### Passage:
The versatile gateway for all image manipulation programs.
Recent work I’ve done preparing classroom materials for my Image Editing Workshops have convinced me that Lightroom from Adobe is a perfect compliment-nay-necessity for anyone in a digital photography workflow. Regardless of who makes your preferred image editing software package, Lightroom 2.0 has found a way to interface and complete your workflow.
Starting with extrication of your images from your camera’s memory storage, Lightroom gives you the facilities to copy, organize and manage your images. It gives you the ability to do the rudimentary editing of your images in the RAW form so that you can take advantage of all the information contained within your digital image file before porting it to a traditional image editing program.
This screenshot shows that, with ten minute’s effort, you can customize Lightroom to port to all your image editing packages. Photoshop is kept on top to support the Adobe company line with your ‘last-used non-Photoshop editor listed second. After is a complete listing of all user-configured image editing packages. As you can see, I have two versions of Corel PhotoPaint, Noise Ninja, Corel Painter, PaintShopPro X2 and Photoshop Elements set up. This means, I can right-click on any image in Lightroom and send it to the editor of my choice-a very handy tool when teaching.
In addition to traditional image editing packages options are becoming available to output to other programs. HDR and web-based galleries are two areas where many developers are interfacing with Lightroom. In my example above you can send files automatically to Photomatix or Enfuse for HDR processing. You can also send files directly to your Facebook page or your Flickr Gallery. Many other plug-ins exist to send to other web sites as well.
The important thing to remember is that whether you are porting to a website, a specialty program, or an image editor, you get to specify the color space, the bit depth, the resampled image size, and the file format. An array of sharpening choices is also available on output. This lets you send different and appropriate files to each location with ease.
There are even plug-ins to automate mundane tasks like providing borders and putting in text or watermarks. The screen shot of the borders portion of the Mogrify plug-in, shows the options you have to ‘dress’ your photograph before sending it to the web or beyond.
In terms of being an image portal, Lightroom works both ways. It is an amazing way to extricate and prepare your images for sending to an image editor for final processing-regardless of where your image-editing allegiance lies. It is also a great way to output multiple files to a specialty program for processing like HDR. If you are like me you will find that Lightroom does so much heavy lifting in transition that you will spend less time in your editor. In the event you can bypass the editing program all together, a slew of plug-ins are there to help you get the image to final form and publish it where it needs to be.
Regardless of whether you are a fan of Adobe, Corel, or another image editor, you can find room in your stable for the Lightroom workhorse.

### Set of tasks:
**1.** According to the Lightroom article, which programs can files be sent to automatically for HDR processing?
**2.** Revise the Lightroom article from "There are even" up to and including "needs to be.", replacing "heavy lifting" with "hard work".
The material that comes after the Lightroom article has no connection to it.

### Records shown:
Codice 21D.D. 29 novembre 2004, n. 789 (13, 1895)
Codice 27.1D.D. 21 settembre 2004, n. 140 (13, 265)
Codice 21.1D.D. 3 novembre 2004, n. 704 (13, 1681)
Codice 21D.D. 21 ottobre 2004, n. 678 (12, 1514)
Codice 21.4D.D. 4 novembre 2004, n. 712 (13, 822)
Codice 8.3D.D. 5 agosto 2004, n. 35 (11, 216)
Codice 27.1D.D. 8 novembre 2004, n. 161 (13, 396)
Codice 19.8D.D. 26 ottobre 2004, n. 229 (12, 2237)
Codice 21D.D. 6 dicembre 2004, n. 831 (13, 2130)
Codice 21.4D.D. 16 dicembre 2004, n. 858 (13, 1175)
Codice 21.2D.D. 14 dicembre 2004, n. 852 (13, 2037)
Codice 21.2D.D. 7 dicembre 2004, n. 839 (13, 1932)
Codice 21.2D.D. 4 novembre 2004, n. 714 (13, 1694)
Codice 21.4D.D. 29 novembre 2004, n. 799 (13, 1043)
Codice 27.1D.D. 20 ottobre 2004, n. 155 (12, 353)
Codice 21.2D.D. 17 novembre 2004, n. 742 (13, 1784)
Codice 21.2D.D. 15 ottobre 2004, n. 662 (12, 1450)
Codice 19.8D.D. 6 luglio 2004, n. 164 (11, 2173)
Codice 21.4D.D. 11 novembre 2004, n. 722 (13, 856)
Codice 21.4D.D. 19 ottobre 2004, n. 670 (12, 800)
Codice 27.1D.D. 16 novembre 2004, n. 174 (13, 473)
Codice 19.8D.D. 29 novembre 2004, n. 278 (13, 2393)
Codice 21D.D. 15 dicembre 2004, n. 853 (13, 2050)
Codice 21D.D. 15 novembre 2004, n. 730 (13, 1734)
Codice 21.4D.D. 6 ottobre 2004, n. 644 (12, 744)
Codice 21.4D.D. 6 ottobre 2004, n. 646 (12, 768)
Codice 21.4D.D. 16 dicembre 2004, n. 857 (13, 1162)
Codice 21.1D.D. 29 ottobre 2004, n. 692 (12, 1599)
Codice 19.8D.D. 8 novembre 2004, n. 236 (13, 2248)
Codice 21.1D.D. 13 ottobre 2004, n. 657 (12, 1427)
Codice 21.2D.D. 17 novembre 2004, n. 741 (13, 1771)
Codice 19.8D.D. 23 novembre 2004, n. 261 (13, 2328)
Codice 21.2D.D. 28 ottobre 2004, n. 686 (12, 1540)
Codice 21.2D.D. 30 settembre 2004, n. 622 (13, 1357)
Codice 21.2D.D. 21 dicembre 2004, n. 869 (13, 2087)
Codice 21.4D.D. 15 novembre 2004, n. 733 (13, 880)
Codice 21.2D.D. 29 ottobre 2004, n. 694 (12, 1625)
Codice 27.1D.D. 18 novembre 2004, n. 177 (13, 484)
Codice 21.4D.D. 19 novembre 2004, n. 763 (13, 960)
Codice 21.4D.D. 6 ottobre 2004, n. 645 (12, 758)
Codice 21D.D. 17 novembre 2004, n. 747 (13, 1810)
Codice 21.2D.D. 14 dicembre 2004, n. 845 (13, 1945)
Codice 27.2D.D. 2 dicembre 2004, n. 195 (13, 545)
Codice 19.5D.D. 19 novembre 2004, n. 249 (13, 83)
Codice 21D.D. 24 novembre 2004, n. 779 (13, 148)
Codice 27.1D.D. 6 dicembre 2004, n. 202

### Numbered responses:
**1.** Photomatix or Enfuse.

**2.**
There are even plug-ins to automate mundane tasks like providing borders and putting in text or watermarks. The screen shot of the borders portion of the Mogrify plug-in, shows the options you have to ‘dress’ your photograph before sending it to the web or beyond.
In terms of being an image portal, Lightroom works both ways. It is an amazing way to extricate and prepare your images for sending to an image editor for final processing-regardless of where your image-editing allegiance lies. It is also a great way to output multiple files to a specialty program for processing like HDR. If you are like me you will find that Lightroom does so much hard work in transition that you will spend less time in your editor. In the event you can bypass the editing program all together, a slew of plug-ins are there to help you get the image to final form and publish it where it needs to be.